Y todo este sentimiento de incertidumbre se ve potenciado gracias a la perspectiva que adoptamos, que es la de Amy, que como nosotros sólo puede ejercer de mero espectador sin poder intervenir, apoyar o solucionar este conflicto.
Esta decisión de situarnos al margen del conflicto es un gran acierto por parte de Fullbright, y como en Gone Home, su anterior obra, es ya uno de los sellos de identidad del estudio de Portland. Esa emoción en diferido, el que lo sintamos a pesar de que no nos esté pasando a nosotros, es lo que refuerza el sentimiento de empatía con los miembros de la tripulación, y, aunque sólo sea por aproximación, también el de incertidumbre, al saber que esas vidas que nos importan están en peligro y no podemos hacer nada por ellas.

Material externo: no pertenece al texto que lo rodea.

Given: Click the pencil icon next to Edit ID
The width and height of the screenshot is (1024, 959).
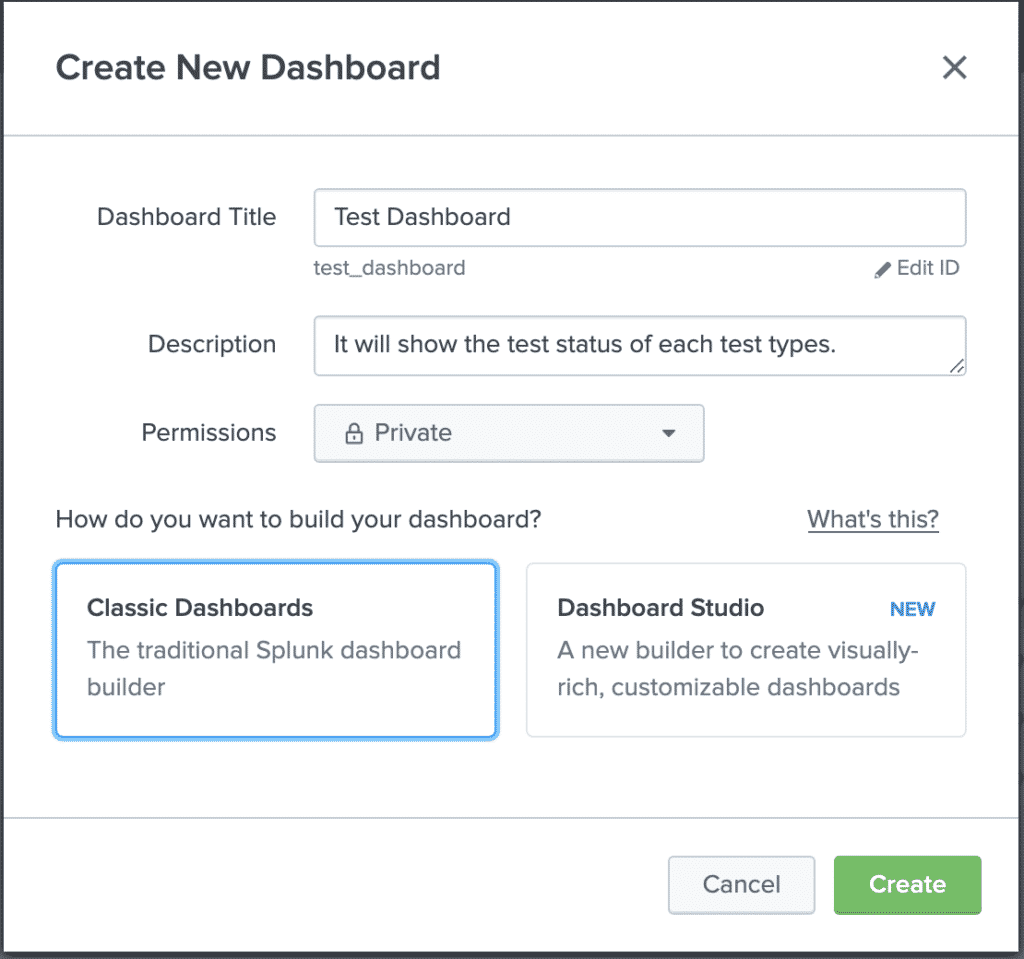Looking at the screenshot, I should click(883, 268).
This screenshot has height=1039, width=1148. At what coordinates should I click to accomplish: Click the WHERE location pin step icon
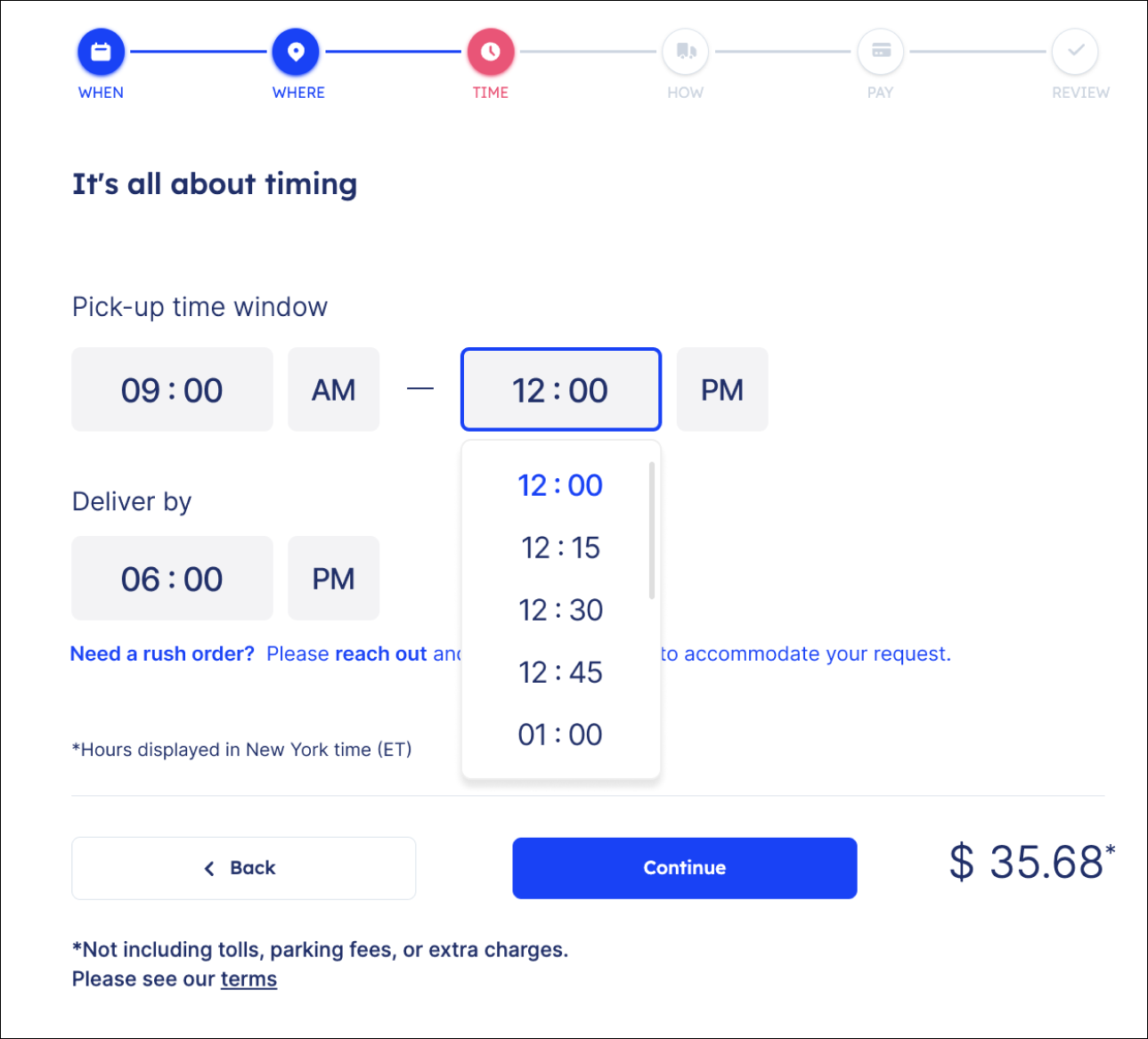(x=296, y=52)
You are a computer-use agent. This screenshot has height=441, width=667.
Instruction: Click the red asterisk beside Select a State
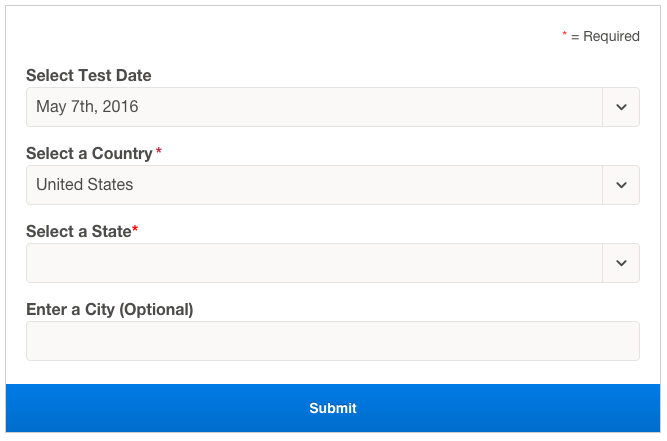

Cada vez tenemos más conocimiento a nuestro alcance. Podemos, prácticamente, hacernos expertos de forma autodidacta sobre algo en concreto, pero eso no nos hace dejar de tener dudas. Dudar es algo natural, casi un mecanismo de defensa. Por eso, quizás, deberíamos dejar ‘la duda’ a un lado y asumir que forma parte de nuestra vida y que hay que aprender a convivir con ella. Y eso sí que es una absoluta certeza.